══ STUDY TEXT ══

Establishing respect will require truth before reconciliation can be cultivated. South Africa created a Truth and Reconciliation Commission with the purpose of uncovering gross human rights violations during the days of apartheid. Respect begins with telling the truth. The betrayer must take the lead and say it straight regarding the betrayal in relationship. Here is where things get messy. Out of fear, denial, and minimization, betrayers often don’t say it straight in disclosure. The best preparation for disclosure falls short when the betrayer chooses to withhold pertinent disclosure detail often triggered by denial and fear of consequences. Until the platform of telling the truth is cemented, respect will not be established and reconciliation efforts will be fruitless.
Respect must include mutual validation of hurt between two people. For healing to occur in a broken relationship, both parties must validate the hurt of the other. This gets complicated. When you go to the emergency room for treatment of injuries sustained in a motorcycle accident, medical professionals will triage the injuries and first address the most life-threatening injury. In betrayal, an assessment is made regarding the most threatening injuries to the relationship. Crisis management often takes priority. If a couple becomes stuck in crisis management, the other injuries that loom in the background will eventually begin to overshadow and complicate the possibility of relational survival. In the ER, the road rash must be addressed or complications of infection will become life threatening. Getting out of crisis management is essential if relational betrayal is ever to heal.
In the midst of betrayal trauma, the betraying partner must support the betrayed through validation of the pain caused to that partner. This is the most difficult task for the betrayer who wants to heal and support their partner’s healing. Sitting with the painful shrieks and agony of betrayal requires the best of maturity and commitment to healing from any betrayer. There is no task more difficult.

═══
══ RAW DATA ══

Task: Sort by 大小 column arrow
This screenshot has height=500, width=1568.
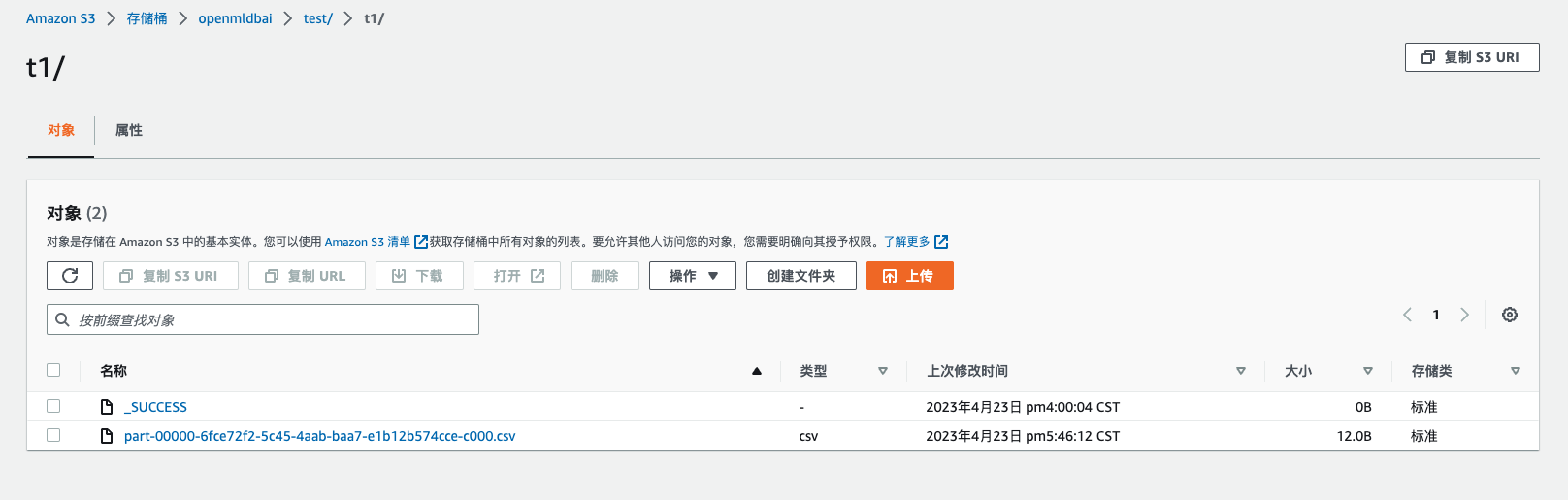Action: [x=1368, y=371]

═══
══ RAW DATA ══

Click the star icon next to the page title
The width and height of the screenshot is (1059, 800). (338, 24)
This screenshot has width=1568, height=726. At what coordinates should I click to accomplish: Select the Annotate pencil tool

═══
══ RAW DATA ══

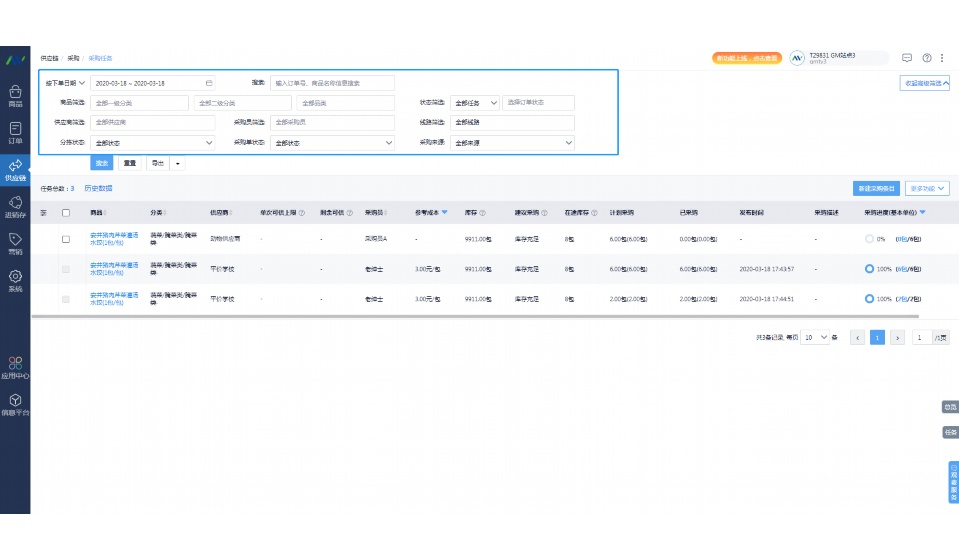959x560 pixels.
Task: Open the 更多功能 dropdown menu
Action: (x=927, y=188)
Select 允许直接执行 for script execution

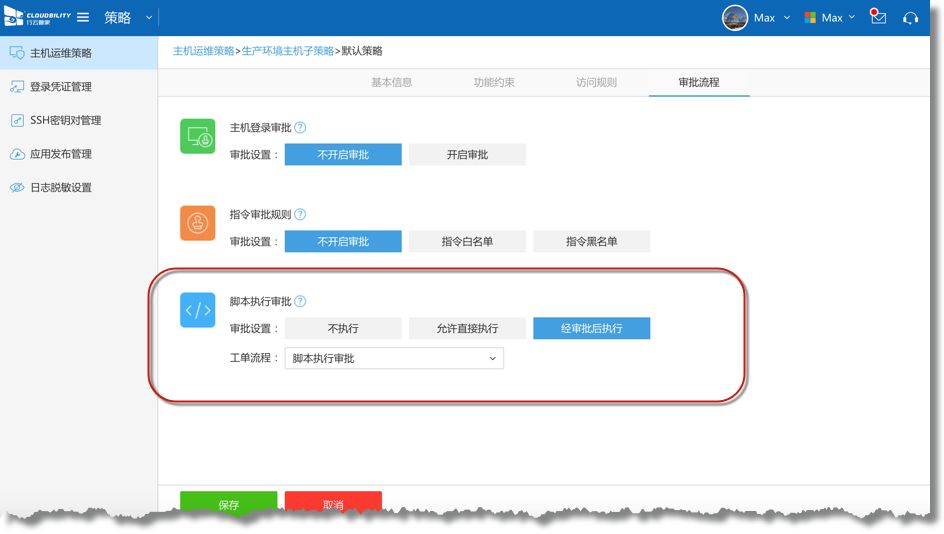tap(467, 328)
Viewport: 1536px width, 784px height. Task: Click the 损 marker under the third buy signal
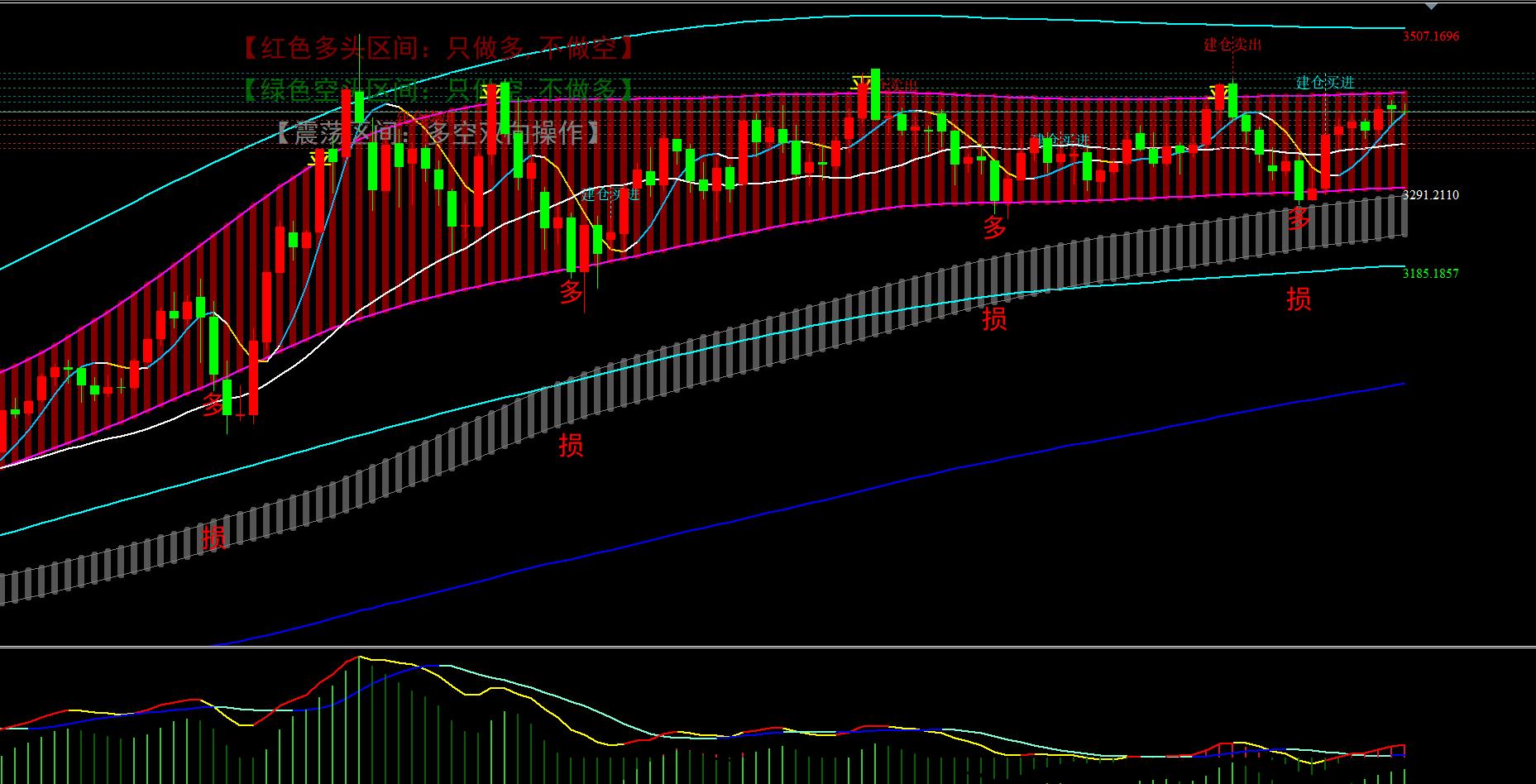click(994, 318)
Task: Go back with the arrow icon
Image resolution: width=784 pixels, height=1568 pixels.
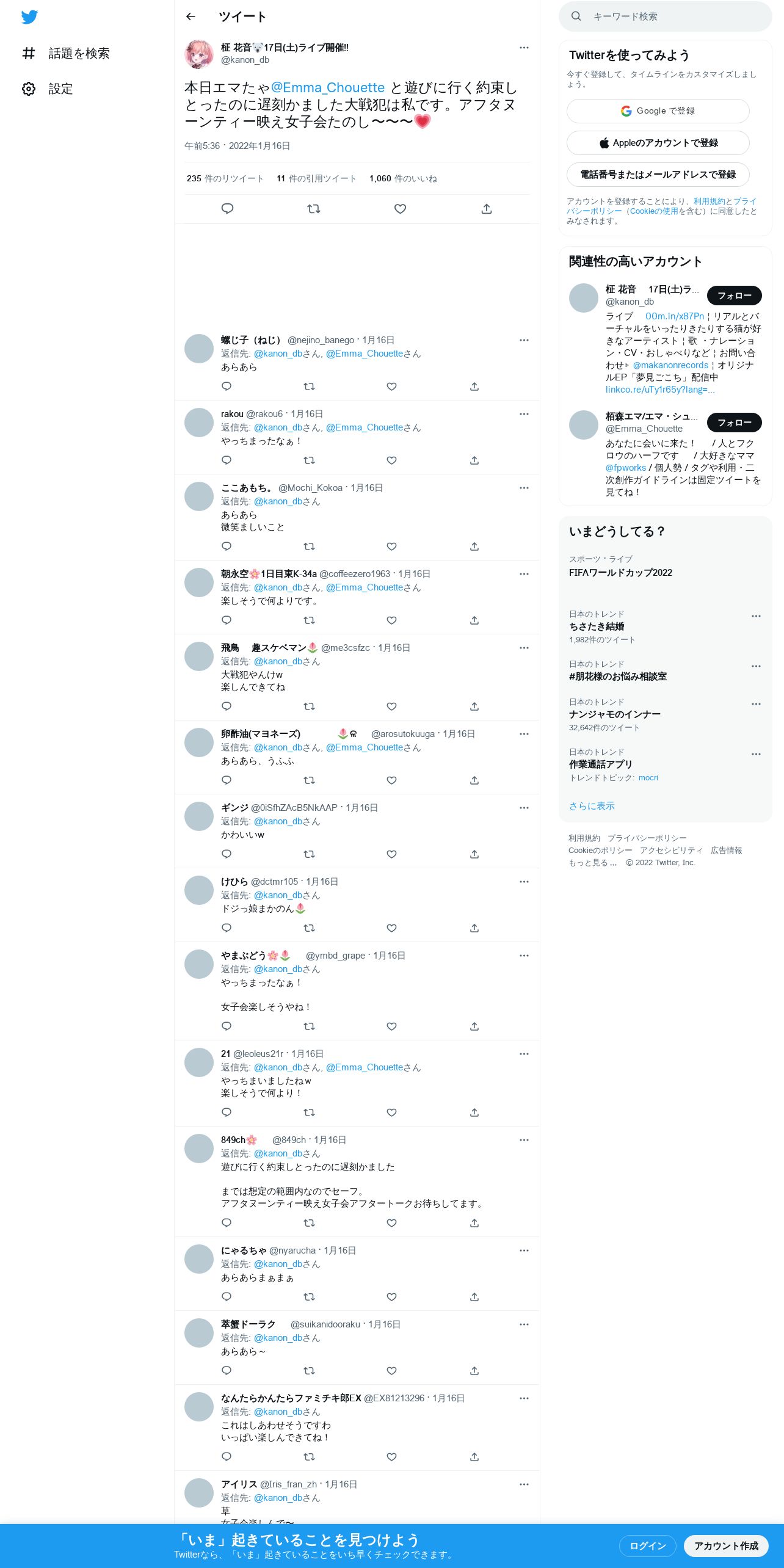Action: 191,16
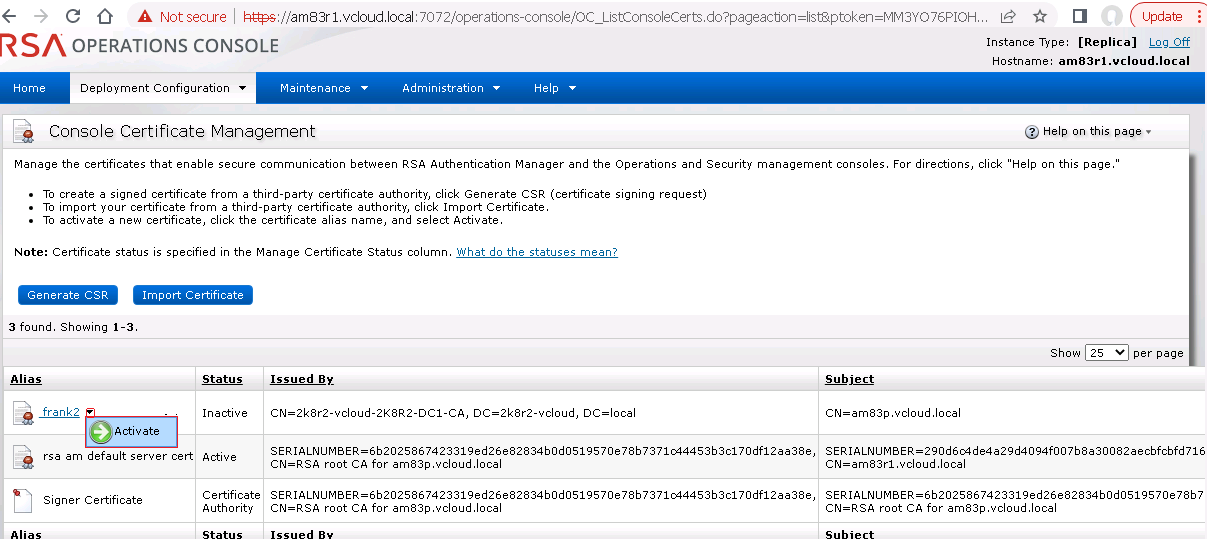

═══

◆ TASK A
In the text on respect after betrayal, what was the purpose of South Africa's Truth and Reconciliation Commission?
◆ TASK B
Carry the text on respect after betrayal forward from its final sentence.

◆ EXERCISE ANSWER A
Its purpose was uncovering gross human rights violations during the days of apartheid.

◆ EXERCISE ANSWER B
That said, it is also true that the betrayed partner must recognize and validate the trauma of the betrayer. I have never treated a betrayer, whether addict or otherwise, who did not traumatize not only their partner but themselves. Awareness and validation of this trauma should be recognized and validated by the betrayed partner, who must also recognize their contribution to intimacy disability as well during the process of healing. This is separate from blaming the partner for the betrayal which would be harmful. Clearly, this requires therapeutic prioritization and sensitivity. To attempt to insist on this validation from someone who has just been run over by a big mac truck called betrayal would be insensitive and harmful. Yet, in the greater scheme of healing, without two-way validation, the prognosis for relational healing becomes poor. Respect is a two-way street.
There are many considerations regarding the healing of conflict. Betrayal is a complex conflict that exists in relationships at every level of community living. Establishing respect between two injured parties is no easy trick. Without respect, healing breaches in relationships will not occur. Surface agreements can be made but the hurt underneath will fester and eventually unravel the relationship. Mutual respect is an absolute necessity and is a two-way street.